EXERCISE INSTRUCTIONS:
a - In the passage on child-free women, after how many years of marriage do the parents still ask about not having kids?
b - Quote the passage on child-free women, beginning at the words "Whenever my parents" and stopping after the words "in my life.".
c - Continue the passage on child-free women from the point where it ends.

:: EXTRACT ::

Whenever my parents ask me about not having kids, even after seven years of marriage, I clearly mention what I want in life and what I don’t. And I am cent percent confident that my choice of not having children doesn’t make me feel any less of a woman. To me, motherhood is a choice I made in my life. 

Child-free Women and Society

A married woman without children in her twenties or thirties is expected to have babies anytime soon. If she has crossed her thirties, she is committing a crime against the family and society. Because society thinks a “normal” woman should have children and raise them, sacrificing all their happiness and priorities. If she speaks up, they would ask if she is trying to be supernatural. In some communities, people consider women without children as bad omens. I don’t know how all these customs started and when these people will “grow up.” Changes should happen in society. They should start accepting this as a normal thing, like other human processes. Women should have the guts to think and decide whether motherhood is really their cup of tea. No one is supposed to suppress a woman’s happiness by trivialising her choice or underrating her desires and passion. Several women are happy with their motherhood and want to dedicate their entire life to nurturing kids, but don’t try to put this stereotype on every woman’s head.

:::
:: RECORD EXCERPTS ::

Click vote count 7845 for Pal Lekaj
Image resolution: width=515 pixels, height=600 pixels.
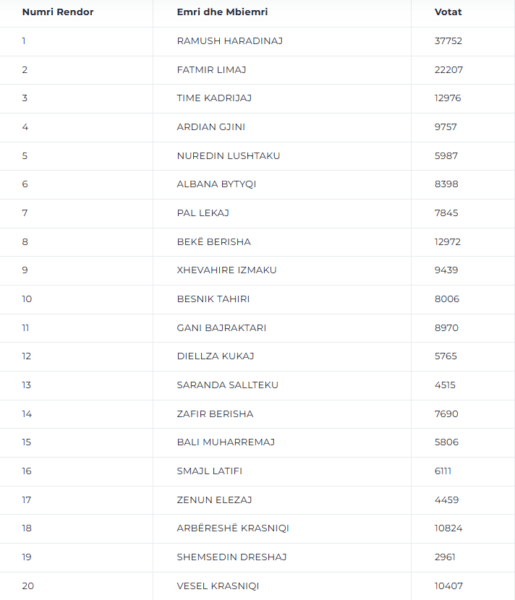click(446, 213)
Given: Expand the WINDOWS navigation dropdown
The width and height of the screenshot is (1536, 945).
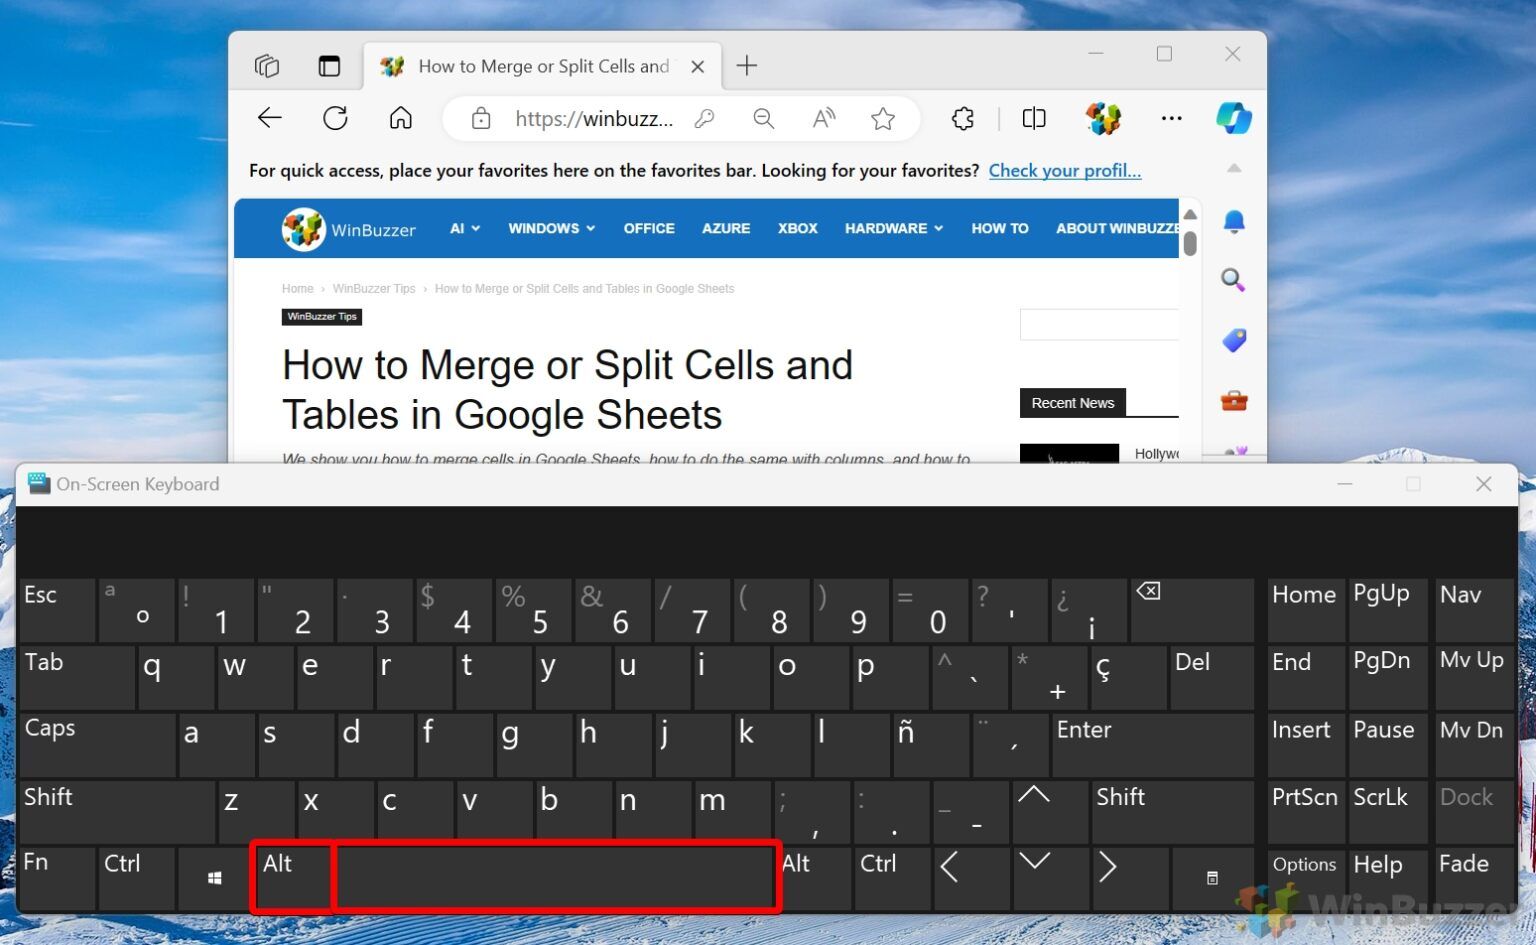Looking at the screenshot, I should pyautogui.click(x=551, y=228).
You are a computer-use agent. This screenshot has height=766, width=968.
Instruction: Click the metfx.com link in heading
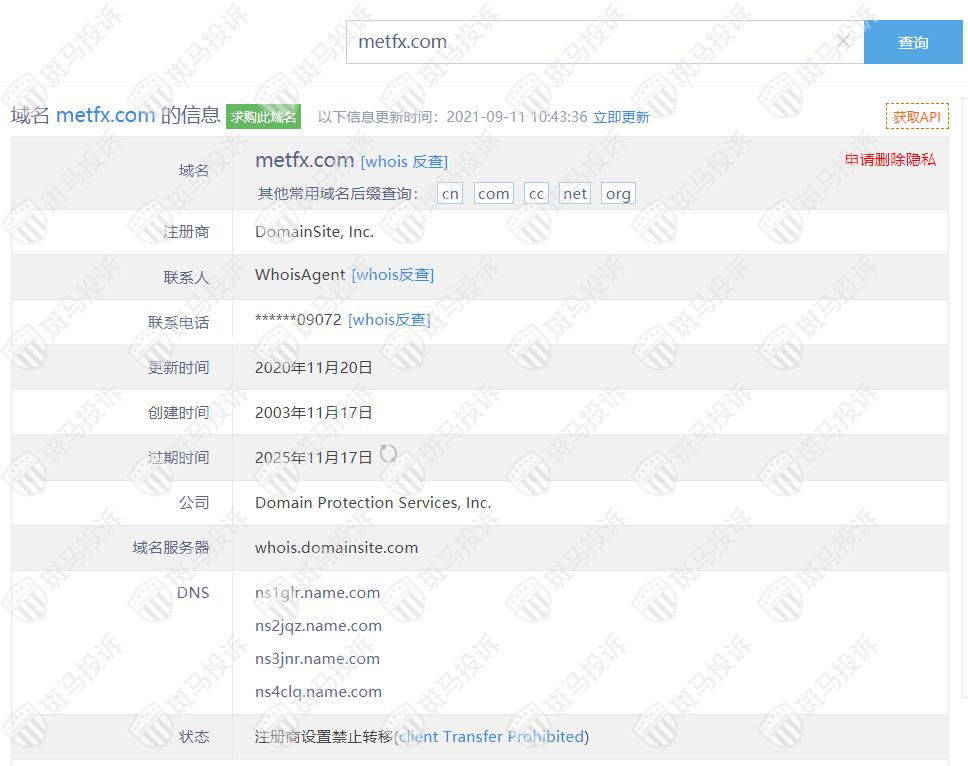coord(105,115)
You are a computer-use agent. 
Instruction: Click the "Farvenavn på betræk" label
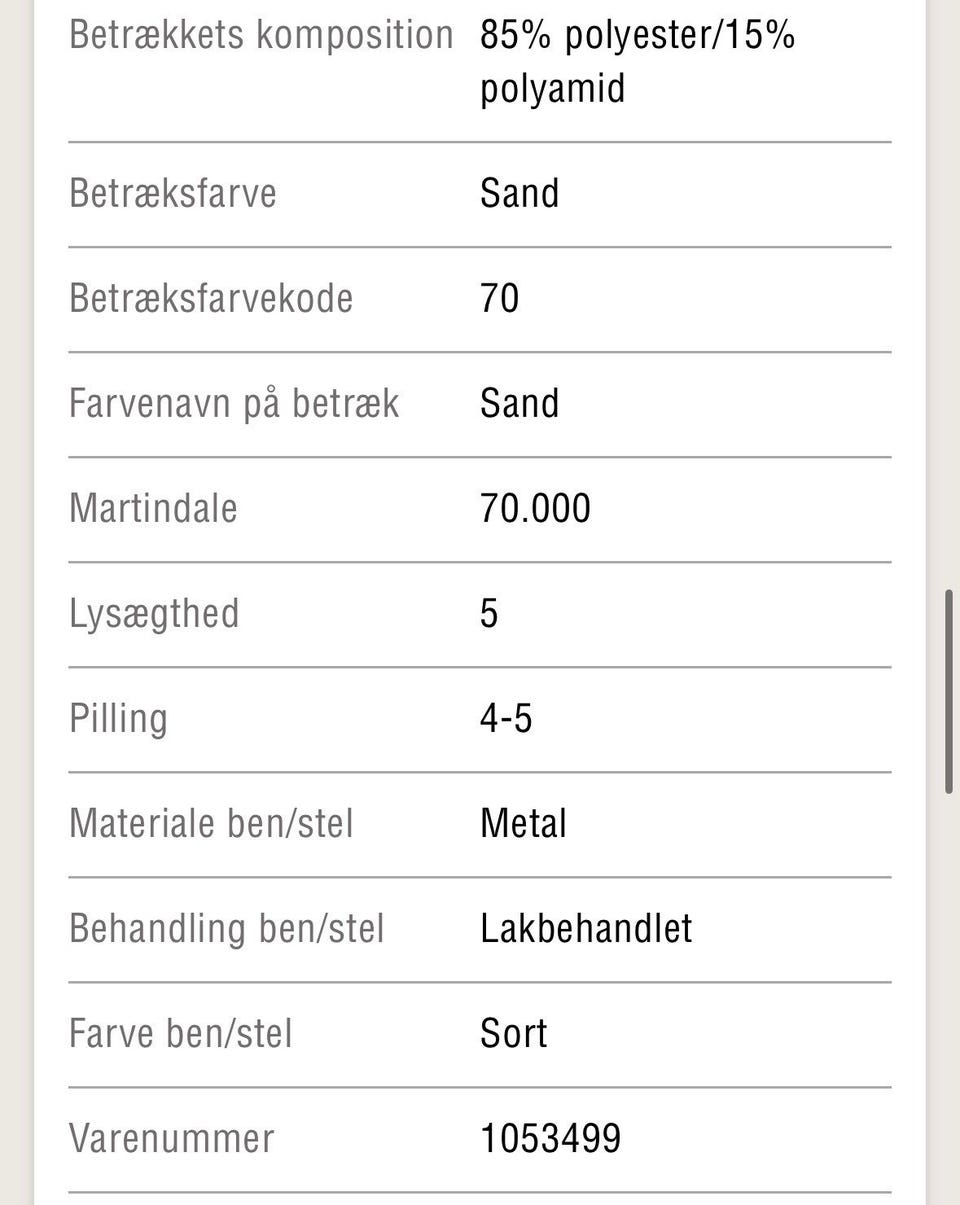(234, 403)
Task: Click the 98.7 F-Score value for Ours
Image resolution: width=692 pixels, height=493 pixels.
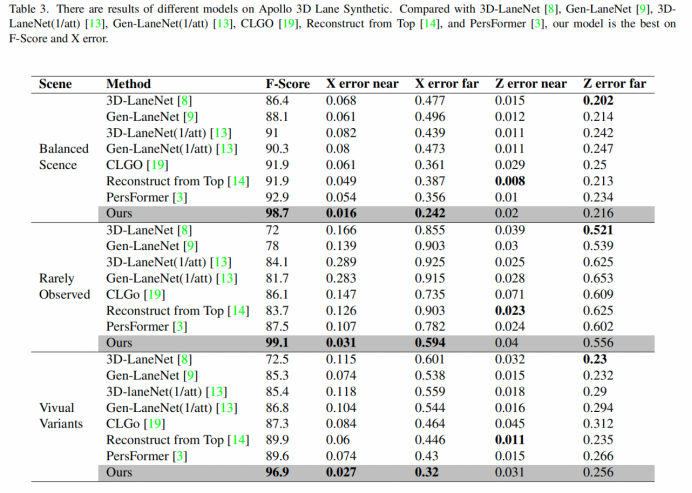Action: click(x=277, y=214)
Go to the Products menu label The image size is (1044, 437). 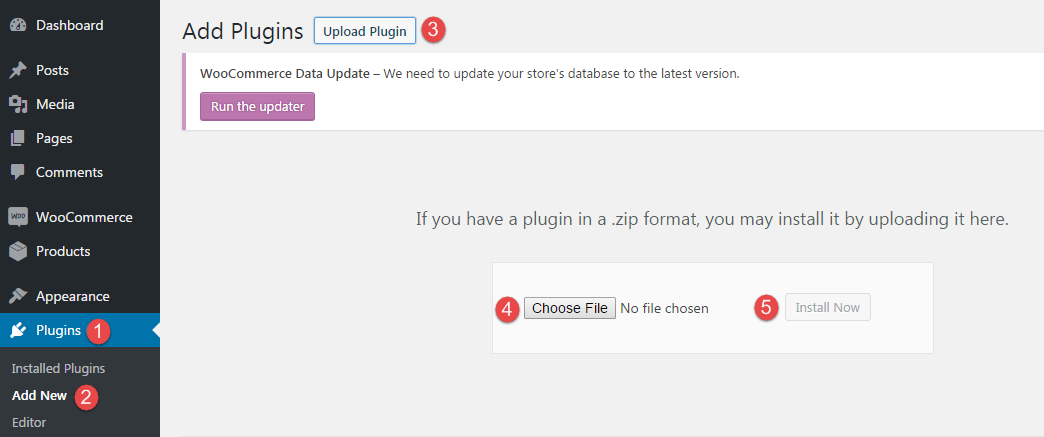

:::

ANSWER SECTION:
a - Seven years.

b -
Whenever my parents ask me about not having kids, even after seven years of marriage, I clearly mention what I want in life and what I don’t. And I am cent percent confident that my choice of not having children doesn’t make me feel any less of a woman. To me, motherhood is a choice I made in my life.

c -
Why motherhood might not be the right choice for everyone?

As a woman who doesn’t want to have children, I had discussions with many of my friends regarding this. I know a good number of my friends who are mothers today, never thought if they really wanted to be mothers. This patriarchal society has never let them choose their choice of motherhood. Isn’t it ironic that in a world where we are redefining societal customs and norms, a majority of us still stand by obsolete constructs of marriage and parenting, especially motherhood? The fair point is that a lot of couples nowadays decide not to have kids and stay child-free. Holding mutual respect for each other’s decisions, they now stand up for themselves and voice against society’s concerns.

Reasons why I say motherhood is a choice, not an obligation

  • Motherhood is not everyone’s cup of tea. Some cannot even think of having kids for physical, emotional, or biological reasons. Let them live as per their own choice. 
  • Raising a child requires good financial stability. Giving birth to a child doesn’t mean you have fulfilled the responsibility. If you think you are not affluent enough to spend your income on the daycare, education, and other expenses of a kid but would rather use your earnings on something else, it is okay to stay away from parenthood. 
  • If you are biologically unfit or your body is not willing to bear a kid because of any medical reason, and your mind says having kids is not the right choice for you, it is okay to stay away from motherhood. However, if your mind yearns for a child but your body fails you, there are several alternatives to becoming a parent. 
  • Women are becoming more career-focused rather than family-oriented. I don’t think just a woman’s career is affected by having a child. But if you think your priority is your career and not motherhood, don’t look back. 
  • It is also okay if a woman just takes a decision to not have children; it is her choice. They do not have to explain it to anyone or convince others not to choose motherhood. 

Learn how to become more of yourself.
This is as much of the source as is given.